Excerpted passage =>
* * *
Personal information
- Born: 28 May 1989 (age 37) Russian SFSR, Soviet Union
- Height: 1.86 m (6 ft 1 in)
- Weight: 98 kg (216 lb)

Sport
- Country: Russia
- Sport: Bobsleigh
- Turned pro: 2010

Medal record
Men's bobsleigh
Representing Russia
Olympic Games
| Disqualified | 2014 Sochi | Four-man |
World Championships
| Silver medal – second place | 2013 St. Moritz | Four-man |

= Alexey Negodaylo =

Russian bobsledder (born 1989)

Alexey Aleksandrovich Negodaylo (Алексей Александрович Негодайло; born 28 May 1989) is a Russian bobsledder who has competed since 2010.

==Career==
Negodaylo was part of a four-man Russian team who originally won gold at the 2014 Winter Olympics but was then disqualified and stripped of medals because Alexandr Zubkov tested positive for doping. On 27 November 2017, Negodaylo was found guilty in anti-doping rule violations, disqualified and declared ineligible for future Olympic games.

On 1 February 2018, the CAS removed the sanctions from Alexey Negodaylo and Dmitry Trunenkov in bobsleigh, but upheld them on their teammates Alexandr Zubkov and Alexey Voyevoda.
* * *
Required action => Rewrite the passage on Alexey Negodaylo from "On 1 February" to "and Alexey Voyevoda.", substituting "lifted" for "removed".
* * *
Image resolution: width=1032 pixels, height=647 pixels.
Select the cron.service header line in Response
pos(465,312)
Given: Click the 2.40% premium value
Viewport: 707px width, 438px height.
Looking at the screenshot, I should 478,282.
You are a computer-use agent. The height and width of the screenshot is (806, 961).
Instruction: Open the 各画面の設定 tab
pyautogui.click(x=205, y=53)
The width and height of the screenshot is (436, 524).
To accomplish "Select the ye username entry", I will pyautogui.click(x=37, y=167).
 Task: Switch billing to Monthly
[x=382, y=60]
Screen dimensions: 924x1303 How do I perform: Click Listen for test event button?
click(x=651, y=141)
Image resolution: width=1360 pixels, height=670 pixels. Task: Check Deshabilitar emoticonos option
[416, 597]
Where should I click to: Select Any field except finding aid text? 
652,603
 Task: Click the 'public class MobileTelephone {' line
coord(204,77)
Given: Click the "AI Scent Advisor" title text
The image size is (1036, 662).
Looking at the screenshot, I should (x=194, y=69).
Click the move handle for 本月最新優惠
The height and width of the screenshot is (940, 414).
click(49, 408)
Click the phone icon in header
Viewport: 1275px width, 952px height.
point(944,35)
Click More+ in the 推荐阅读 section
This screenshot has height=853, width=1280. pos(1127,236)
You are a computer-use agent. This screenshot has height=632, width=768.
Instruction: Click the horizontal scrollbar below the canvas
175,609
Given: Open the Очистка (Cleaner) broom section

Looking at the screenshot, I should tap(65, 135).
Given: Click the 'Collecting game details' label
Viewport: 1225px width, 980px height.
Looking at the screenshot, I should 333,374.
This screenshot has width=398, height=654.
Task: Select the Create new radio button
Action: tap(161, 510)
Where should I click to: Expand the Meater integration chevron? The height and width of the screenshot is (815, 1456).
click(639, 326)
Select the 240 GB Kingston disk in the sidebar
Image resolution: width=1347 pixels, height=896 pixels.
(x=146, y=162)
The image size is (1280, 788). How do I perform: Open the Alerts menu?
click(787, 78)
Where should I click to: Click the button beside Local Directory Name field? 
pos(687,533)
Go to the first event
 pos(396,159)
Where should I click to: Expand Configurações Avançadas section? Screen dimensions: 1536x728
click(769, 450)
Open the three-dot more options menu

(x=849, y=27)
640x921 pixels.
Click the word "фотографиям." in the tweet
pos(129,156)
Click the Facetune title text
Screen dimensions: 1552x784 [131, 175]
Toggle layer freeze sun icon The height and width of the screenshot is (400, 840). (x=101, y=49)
* * *
Written answer =>
On 1 February 2018, the CAS lifted the sanctions from Alexey Negodaylo and Dmitry Trunenkov in bobsleigh, but upheld them on their teammates Alexandr Zubkov and Alexey Voyevoda.